Rugby football started about 1845 at Rugby School in Rugby, Warwickshire, England, although forms of football in which the ball was carried and tossed date to medieval times. Rugby split into two sports in 1895, when twenty-one clubs split from the Rugby Football Union to form the Northern Rugby Football Union, renamed the Rugby Football League in 1922, in the George Hotel, Huddersfield, over broken-time payments to players who took time off work to play the sport, thus making rugby league the first code to turn professional and pay players. It was a hundred years later in 1995, following the 1995 Rugby World Cup in South Africa, that rugby union turned fully professional. The respective world governing bodies are World Rugby (rugby union) and the Rugby League International Federation (rugby league).

Rugby football was one of many versions of football played at English public schools in the 19th century. Although rugby league initially used rugby union rules, they are now wholly separate sports. In addition to these two codes, both American and Canadian football evolved from rugby football.

Football

Association football, more commonly known as football or soccer, can be traced to as far back as the ancient period in China (Han dynasty). The modern game of association football originates from cuju, an ancient Chinese football game, as recognized by FIFA. The formation of The Football Association was later implemented in London, England in 1863 based on multiple efforts to standardize the varying forms of the game. This allowed clubs to play each other without dispute and which specifically banned handling of the ball (except by goalkeepers) and hacking during open field play. After the fifth meeting of the association a schism emerged between association football and the rules played by the Rugby school, later to be called rugby football. At the time, football clubs had played by their own, individual codes and game-day rules usually had to be agreed upon before a match could commence. For example, the Sheffield Rules that applied to most matches played in the Sheffield area were a different code. Football has been an Olympic sport ever since the second modern Summer Olympic Games in 1900.

Hockey

Games played with curved sticks and a ball can be found in the histories of many cultures. In Egypt, 4000-year-old carvings feature teams with sticks and a projectile, hurling dates to before 1272 BC in Ireland, and there is a depiction from approximately 600 BC in Ancient Greece, where the game may have been called kerētízein or (κερητίζειν) because it was played with a horn or horn-like stick (kéras, κέρας). In Inner Mongolia, the Daur people have been playing beikou, a game similar to modern field hockey, for about 1,000 years.

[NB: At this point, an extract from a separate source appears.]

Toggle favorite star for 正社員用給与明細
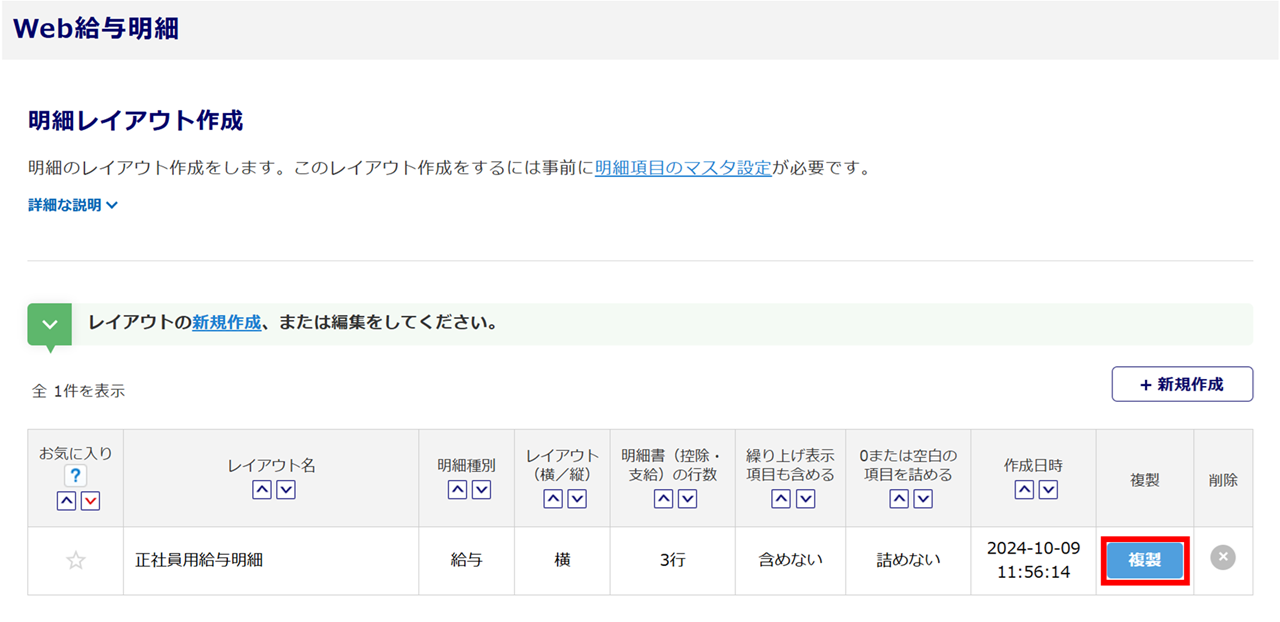The image size is (1280, 622). (76, 561)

Most evidence of hockey-like games during the Middle Ages is found in legislation concerning sports and games. The Galway Statute enacted in Ireland in 1527 banned certain types of ball games, including games using “hooked” (written “hockie”, similar to “hooky”) sticks.

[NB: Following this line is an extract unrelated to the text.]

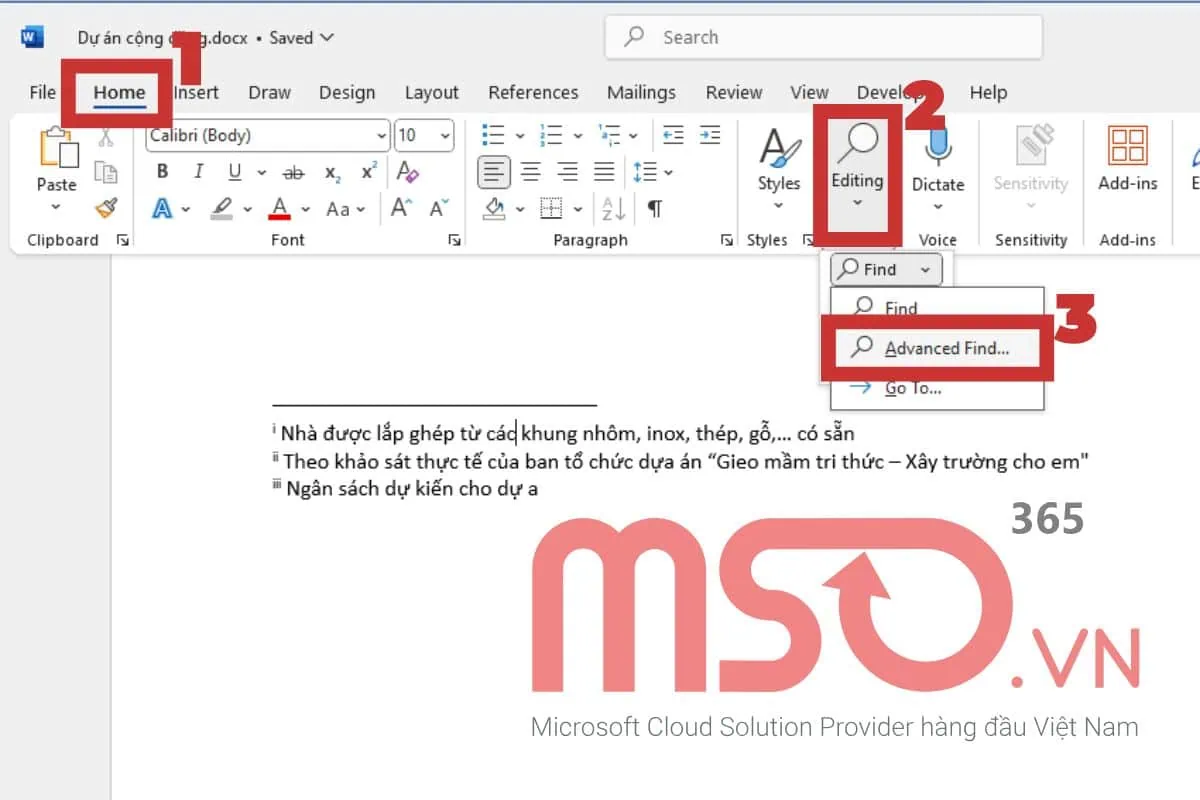Click the Superscript icon
The width and height of the screenshot is (1200, 800).
point(369,172)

…at no tyme to use ne occupye the horlinge of the litill balle with hockie stickes or staves, nor use no hande ball to play withoute walles, but only greate foote balle.

By the 19th century, the various forms and divisions of historic games began to differentiate and coalesce into the individual sports defined today. Organizations dedicated to the codification of rules and regulations began to form, and national and international bodies sprang up to manage domestic and international competition.

Cricket

Cricket is a bat-and-ball game played between two teams of eleven players on a field at the centre of which is a 20-metre (22-yard) pitch with a wicket at each end, each comprising two bails balanced on three stumps. The batting side scores runs by striking the ball bowled at the wicket with the bat, while the bowling and fielding side tries to prevent this and dismiss each player (so they are “out”). Means of dismissal include being bowled, when the ball hits the stumps and dislodges the bails, and by the fielding side catching the ball after it is hit by the bat, but before it hits the ground. When ten players have been dismissed, the innings ends and the teams swap roles. The game is adjudicated by two umpires, aided by a third umpire and match referee in international matches. They communicate with two off-field scorers who record the match’s statistical information.